▶ _DATA EXCERPTS_:
○ ○ ○ ○
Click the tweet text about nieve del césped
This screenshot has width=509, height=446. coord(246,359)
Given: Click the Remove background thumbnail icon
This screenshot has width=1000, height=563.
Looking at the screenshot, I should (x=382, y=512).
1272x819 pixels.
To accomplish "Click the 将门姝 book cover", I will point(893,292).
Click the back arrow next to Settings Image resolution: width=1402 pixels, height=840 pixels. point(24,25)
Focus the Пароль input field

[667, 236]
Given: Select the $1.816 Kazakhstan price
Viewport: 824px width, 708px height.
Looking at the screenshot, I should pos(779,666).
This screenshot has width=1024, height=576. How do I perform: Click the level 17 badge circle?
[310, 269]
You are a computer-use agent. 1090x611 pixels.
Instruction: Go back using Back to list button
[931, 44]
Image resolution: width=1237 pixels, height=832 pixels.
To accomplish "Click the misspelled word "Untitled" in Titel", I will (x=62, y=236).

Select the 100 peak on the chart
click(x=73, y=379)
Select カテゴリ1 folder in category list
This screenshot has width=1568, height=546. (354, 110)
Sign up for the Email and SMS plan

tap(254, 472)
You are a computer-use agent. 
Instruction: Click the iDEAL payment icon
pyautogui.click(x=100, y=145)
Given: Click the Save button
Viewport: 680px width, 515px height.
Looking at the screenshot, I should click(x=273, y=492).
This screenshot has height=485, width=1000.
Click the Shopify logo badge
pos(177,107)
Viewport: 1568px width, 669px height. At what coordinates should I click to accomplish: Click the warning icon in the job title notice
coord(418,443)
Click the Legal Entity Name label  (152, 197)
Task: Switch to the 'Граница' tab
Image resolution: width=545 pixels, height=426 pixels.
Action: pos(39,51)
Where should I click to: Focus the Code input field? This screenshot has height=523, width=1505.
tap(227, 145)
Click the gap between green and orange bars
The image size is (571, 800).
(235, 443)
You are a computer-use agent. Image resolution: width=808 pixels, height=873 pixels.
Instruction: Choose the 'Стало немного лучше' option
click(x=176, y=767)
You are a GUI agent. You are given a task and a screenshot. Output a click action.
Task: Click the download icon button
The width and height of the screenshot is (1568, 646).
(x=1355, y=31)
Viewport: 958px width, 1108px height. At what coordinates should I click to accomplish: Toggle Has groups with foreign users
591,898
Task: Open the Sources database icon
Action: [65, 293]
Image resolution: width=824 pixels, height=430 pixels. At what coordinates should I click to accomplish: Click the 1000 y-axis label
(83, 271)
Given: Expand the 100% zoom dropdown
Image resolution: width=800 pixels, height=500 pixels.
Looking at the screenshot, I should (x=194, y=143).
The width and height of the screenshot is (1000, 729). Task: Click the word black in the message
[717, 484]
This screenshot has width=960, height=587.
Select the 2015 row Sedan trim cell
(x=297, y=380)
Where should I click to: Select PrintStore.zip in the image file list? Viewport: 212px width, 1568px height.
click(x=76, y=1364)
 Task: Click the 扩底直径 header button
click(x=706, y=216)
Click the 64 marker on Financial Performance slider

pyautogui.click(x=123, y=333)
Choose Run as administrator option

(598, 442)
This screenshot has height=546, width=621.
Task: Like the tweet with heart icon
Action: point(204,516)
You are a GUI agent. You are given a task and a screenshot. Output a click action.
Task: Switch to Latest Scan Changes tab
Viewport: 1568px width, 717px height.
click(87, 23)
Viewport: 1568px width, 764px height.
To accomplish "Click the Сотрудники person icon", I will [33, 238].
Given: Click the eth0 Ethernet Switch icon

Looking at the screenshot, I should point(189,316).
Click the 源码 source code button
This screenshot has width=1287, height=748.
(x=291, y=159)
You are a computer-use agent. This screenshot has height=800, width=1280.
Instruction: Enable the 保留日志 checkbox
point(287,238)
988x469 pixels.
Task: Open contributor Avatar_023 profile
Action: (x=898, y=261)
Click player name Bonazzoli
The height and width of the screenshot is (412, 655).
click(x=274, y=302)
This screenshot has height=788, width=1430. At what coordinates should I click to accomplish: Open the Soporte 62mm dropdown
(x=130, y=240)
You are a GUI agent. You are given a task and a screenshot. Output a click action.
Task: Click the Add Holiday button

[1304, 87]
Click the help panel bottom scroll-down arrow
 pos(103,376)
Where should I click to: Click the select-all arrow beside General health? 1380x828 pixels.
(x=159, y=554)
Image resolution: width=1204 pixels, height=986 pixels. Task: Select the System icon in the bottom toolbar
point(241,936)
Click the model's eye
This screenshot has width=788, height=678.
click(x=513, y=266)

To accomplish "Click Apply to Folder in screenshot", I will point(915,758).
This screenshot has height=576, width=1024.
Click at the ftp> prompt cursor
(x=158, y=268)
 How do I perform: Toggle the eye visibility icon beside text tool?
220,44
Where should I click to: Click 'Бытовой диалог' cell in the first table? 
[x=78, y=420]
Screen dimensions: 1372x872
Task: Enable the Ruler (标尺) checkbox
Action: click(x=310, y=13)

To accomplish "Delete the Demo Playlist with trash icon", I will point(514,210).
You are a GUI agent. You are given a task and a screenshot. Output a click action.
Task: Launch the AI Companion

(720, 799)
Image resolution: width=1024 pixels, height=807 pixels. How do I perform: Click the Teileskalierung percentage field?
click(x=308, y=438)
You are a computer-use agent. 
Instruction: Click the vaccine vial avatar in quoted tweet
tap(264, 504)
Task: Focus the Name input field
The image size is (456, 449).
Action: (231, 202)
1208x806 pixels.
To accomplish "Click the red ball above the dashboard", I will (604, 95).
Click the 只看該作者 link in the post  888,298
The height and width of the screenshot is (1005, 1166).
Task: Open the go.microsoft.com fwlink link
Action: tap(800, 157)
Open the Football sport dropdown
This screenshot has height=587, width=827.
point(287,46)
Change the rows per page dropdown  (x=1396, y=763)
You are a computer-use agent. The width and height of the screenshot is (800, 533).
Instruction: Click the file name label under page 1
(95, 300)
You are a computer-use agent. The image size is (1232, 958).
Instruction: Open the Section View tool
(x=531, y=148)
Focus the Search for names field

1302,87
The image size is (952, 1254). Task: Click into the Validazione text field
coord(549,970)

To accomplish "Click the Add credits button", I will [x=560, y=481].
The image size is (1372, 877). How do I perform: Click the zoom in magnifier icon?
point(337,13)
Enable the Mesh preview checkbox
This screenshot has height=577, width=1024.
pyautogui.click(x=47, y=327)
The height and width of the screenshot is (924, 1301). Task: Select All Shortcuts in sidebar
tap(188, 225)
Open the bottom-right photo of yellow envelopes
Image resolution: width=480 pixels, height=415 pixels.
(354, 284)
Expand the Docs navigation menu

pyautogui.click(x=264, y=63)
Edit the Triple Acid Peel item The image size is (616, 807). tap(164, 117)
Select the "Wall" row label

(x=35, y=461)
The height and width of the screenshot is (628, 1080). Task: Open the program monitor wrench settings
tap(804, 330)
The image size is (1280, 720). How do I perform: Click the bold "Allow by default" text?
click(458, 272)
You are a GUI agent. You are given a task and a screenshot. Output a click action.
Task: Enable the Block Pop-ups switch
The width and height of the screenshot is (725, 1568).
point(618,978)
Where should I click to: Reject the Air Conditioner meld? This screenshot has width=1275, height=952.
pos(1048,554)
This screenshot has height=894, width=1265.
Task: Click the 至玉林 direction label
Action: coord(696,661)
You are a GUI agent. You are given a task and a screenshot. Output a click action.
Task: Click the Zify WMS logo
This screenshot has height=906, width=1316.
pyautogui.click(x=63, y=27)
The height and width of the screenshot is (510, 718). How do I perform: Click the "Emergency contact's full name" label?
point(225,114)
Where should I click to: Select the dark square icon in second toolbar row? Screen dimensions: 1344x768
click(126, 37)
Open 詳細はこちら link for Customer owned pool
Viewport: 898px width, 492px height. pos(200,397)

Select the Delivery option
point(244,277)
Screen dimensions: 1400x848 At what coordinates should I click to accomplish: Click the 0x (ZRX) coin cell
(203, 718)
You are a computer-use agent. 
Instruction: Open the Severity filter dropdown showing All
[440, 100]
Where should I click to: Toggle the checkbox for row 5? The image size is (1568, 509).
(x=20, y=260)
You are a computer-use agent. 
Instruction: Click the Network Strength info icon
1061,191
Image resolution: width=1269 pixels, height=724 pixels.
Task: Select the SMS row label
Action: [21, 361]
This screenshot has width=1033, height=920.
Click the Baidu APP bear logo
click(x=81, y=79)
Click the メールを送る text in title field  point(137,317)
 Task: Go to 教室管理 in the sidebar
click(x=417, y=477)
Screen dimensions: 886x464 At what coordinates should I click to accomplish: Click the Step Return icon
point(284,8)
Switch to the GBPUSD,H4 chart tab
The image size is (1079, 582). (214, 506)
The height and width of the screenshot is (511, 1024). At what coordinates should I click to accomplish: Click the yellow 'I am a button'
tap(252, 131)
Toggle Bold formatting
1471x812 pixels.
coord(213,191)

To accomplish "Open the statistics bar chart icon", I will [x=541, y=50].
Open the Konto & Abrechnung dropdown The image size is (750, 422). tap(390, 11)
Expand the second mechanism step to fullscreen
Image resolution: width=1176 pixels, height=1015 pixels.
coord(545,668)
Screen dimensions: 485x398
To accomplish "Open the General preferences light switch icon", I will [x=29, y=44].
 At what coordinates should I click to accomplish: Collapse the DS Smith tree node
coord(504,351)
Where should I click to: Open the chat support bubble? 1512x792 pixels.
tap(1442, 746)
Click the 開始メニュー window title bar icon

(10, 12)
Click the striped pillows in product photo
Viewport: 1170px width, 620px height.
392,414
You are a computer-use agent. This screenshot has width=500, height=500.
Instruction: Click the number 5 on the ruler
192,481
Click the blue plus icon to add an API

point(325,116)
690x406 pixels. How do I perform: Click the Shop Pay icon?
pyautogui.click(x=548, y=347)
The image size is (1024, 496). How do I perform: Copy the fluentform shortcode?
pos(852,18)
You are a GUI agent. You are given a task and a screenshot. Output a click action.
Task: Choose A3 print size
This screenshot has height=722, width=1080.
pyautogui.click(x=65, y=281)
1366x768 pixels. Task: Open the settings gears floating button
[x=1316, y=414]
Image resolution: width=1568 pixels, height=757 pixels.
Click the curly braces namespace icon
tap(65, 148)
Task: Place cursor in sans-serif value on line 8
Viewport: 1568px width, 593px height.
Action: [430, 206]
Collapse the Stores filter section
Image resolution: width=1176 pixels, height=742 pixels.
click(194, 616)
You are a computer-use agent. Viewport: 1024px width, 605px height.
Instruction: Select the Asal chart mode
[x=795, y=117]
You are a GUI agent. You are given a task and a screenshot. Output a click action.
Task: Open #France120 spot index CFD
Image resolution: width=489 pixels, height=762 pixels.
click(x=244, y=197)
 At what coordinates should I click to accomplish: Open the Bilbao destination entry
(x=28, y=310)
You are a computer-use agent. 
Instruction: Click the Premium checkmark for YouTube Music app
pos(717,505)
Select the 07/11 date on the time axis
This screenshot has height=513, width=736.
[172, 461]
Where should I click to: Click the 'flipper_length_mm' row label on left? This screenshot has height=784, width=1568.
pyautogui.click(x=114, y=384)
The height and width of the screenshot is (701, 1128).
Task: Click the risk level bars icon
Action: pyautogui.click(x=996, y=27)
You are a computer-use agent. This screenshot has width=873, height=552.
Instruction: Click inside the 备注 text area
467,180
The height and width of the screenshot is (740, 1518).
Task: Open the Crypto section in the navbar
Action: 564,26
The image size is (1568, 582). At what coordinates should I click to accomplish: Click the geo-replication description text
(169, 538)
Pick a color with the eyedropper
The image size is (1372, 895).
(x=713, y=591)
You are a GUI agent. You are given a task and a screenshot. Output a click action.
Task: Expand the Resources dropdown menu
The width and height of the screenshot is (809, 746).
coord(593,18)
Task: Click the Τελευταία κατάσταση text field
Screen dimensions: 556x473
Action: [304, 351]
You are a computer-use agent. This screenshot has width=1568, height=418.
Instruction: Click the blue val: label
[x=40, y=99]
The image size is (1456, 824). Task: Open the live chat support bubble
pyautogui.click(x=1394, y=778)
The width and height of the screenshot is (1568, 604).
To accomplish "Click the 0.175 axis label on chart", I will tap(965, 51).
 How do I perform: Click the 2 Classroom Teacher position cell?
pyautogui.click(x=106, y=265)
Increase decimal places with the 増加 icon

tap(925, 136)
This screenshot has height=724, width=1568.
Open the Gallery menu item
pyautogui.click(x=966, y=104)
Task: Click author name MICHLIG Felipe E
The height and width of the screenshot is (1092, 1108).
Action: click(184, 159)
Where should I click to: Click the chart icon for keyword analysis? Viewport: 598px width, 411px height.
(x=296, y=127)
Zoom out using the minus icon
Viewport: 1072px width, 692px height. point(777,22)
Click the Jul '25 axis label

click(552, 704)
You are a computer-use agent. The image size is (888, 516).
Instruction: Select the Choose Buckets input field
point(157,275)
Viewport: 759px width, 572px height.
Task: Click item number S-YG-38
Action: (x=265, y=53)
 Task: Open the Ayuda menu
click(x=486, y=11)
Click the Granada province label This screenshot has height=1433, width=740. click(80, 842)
○ ○ ○ ○
▶ _EXERCISE BRIEF_:
From the entries above, print the lines beginning at the one with "Given: Select the $1.816 Kazakhstan price" and stopping after the one with "Given: Expand the 100% zoom dropdown", exactly as written and with nothing else.

▶ _EXERCISE OUTPUT_:
Given: Select the $1.816 Kazakhstan price
Viewport: 824px width, 708px height.
Looking at the screenshot, I should pos(779,666).
This screenshot has width=1024, height=576. How do I perform: Click the level 17 badge circle?
[310, 269]
You are a computer-use agent. 1090x611 pixels.
Instruction: Go back using Back to list button
[931, 44]
Image resolution: width=1237 pixels, height=832 pixels.
To accomplish "Click the misspelled word "Untitled" in Titel", I will (x=62, y=236).

Select the 100 peak on the chart
click(x=73, y=379)
Select カテゴリ1 folder in category list
This screenshot has width=1568, height=546. (354, 110)
Sign up for the Email and SMS plan

tap(254, 472)
You are a computer-use agent. 
Instruction: Click the iDEAL payment icon
pyautogui.click(x=100, y=145)
Given: Click the Save button
Viewport: 680px width, 515px height.
Looking at the screenshot, I should click(x=273, y=492).
This screenshot has height=485, width=1000.
Click the Shopify logo badge
pos(177,107)
Viewport: 1568px width, 669px height. At what coordinates should I click to accomplish: Click the warning icon in the job title notice
coord(418,443)
Click the Legal Entity Name label  (152, 197)
Task: Switch to the 'Граница' tab
Image resolution: width=545 pixels, height=426 pixels.
Action: pos(39,51)
Where should I click to: Focus the Code input field? This screenshot has height=523, width=1505.
tap(227, 145)
Click the gap between green and orange bars
The image size is (571, 800).
(235, 443)
You are a computer-use agent. Image resolution: width=808 pixels, height=873 pixels.
Instruction: Choose the 'Стало немного лучше' option
click(x=176, y=767)
You are a GUI agent. You are given a task and a screenshot. Output a click action.
Task: Click the download icon button
The width and height of the screenshot is (1568, 646).
(x=1355, y=31)
Viewport: 958px width, 1108px height. At what coordinates should I click to accomplish: Toggle Has groups with foreign users
591,898
Task: Open the Sources database icon
Action: [65, 293]
Image resolution: width=824 pixels, height=430 pixels. At what coordinates should I click to accomplish: Click the 1000 y-axis label
(83, 271)
Given: Expand the 100% zoom dropdown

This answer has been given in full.